O deputado do PAN também apresentou a proposta do seu partido pela legalização da canábis medicinal, considerando “hipócrita permitir o cultivo para exportação e negar a prescrição a doentes”. André Silva afirmou que já é altura de “colocar ao serviço das pessoas doentes os inúmeros benefícios medicinais desta planta”.

PCP e direita unidos nas críticas às propostas de legalização com autocultivo

A deputada do PCP, Carla Cruz, acusou os projetos de lei em debate de abrirem a porta à legalização do uso recreativo, acrescentando já é legal prescrever medicamentos à base de canábis em Portugal. Apesar disso, o PCP apresentou um projeto de resolução para conhecer estudos científicos sobre os benefícios da planta, que recolheu votos favoráveis dos Verdes e do CDS.

Das bancadas do PSD e do CDS vieram elogios à posição do PCP, cujo projeto de resolução acompanharam. Pelo PSD, o deputado Cristóvão Simão Ribeiro afirmou que a sua bancada é favorável à utilização da canábis para fins terapêuticos, mas não “desta forma desregulada e perigosa”. As críticas centraram-se também sobre o autocultivo e à ausência de penalização “a quem faça autocultivo e ceda a planta a terceiros”.

Também Isabel Galriça Neto, do CDS, interveio para afastar a evidência científica reunida ao longo das últimas décadas em todo o mundo sobre a aplicação terapêutica da canábis. Para a deputada, “a evidência científica não aponta com rigor que a canábis seja uma mais-valia”. “Não é sério criar em torno do tema uma pretensa premência social que não existe”, acrescentou a deputada, menorizando os apelos feitos por parte de doentes e médicos nas últimas semanas para que possam ter acesso legal à canábis.

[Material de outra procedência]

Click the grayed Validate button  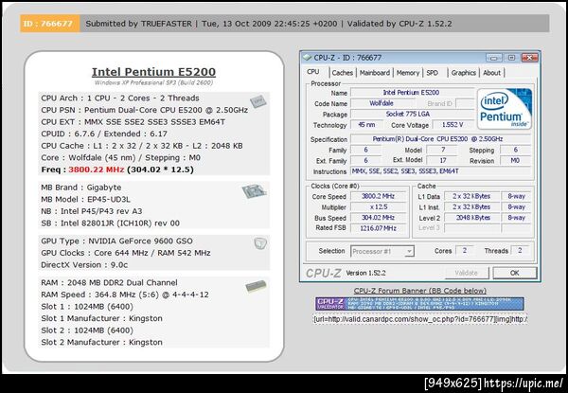pyautogui.click(x=466, y=273)
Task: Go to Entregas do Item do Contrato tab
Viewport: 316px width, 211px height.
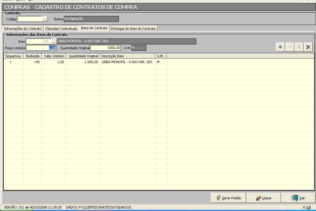Action: coord(133,29)
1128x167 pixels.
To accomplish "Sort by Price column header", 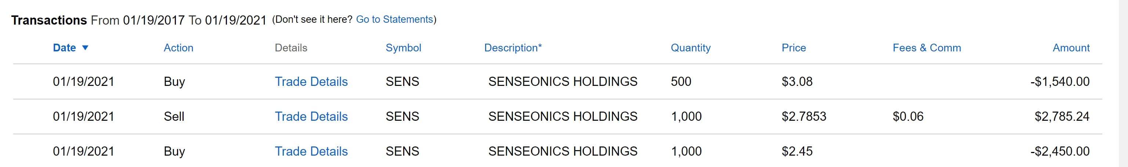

Por seu lado, a deputada Heloísa Apolónia, dos Verdes, não teve dúvidas de que “está comprovado o efeito terapêutico” da canábis e prometeu viabilizar as iniciativas para que sejam debatidas na especialidade, criticando no entanto a possibilidade do autocultivo.  

Pela bancada do PS, a deputada Maria Antónia Almeida Santos felicitou os grupos parlamentares “por trazerem a oportunidade Portugal se juntar ao vasto número de países que já regulamentaram o uso terapêutico desta substância” e sublinhou que os benefícios da canábis fiscalizada e  regulamentada “estão comprovados por mais de dez mil estudos”. “Não devemos temer e fechar a porta a esta possibilidade”, defendeu a deputada socialista, lembrando que “hoje existem em Portugal várias pessoas que sofrem e estão à espera desta legalização. É uma questão de ciência e de humanidade”.

Na resposta às críticas da direita e do PCP, Moisés Ferreira reafirmou que o projeto em debate “é sobre fins medicinais”. “Se quiséssemos apresentar um projeto para legalizar sobre fins recreativos, tínhamos feito isso, como já fizemos no passado”, recordou o deputado bloquista.

“Há dezenas de milhares de doentes à espera disto em Portugal e querem adiar isto para o futuro com falsos pretextos que nada têm a ver com a proposta aqui apresentada”, criticou Moisés Ferreira, sublinhando que o Bloco está aberto a discutir com as restantes bancadas os detalhes da iniciativa na especialidade.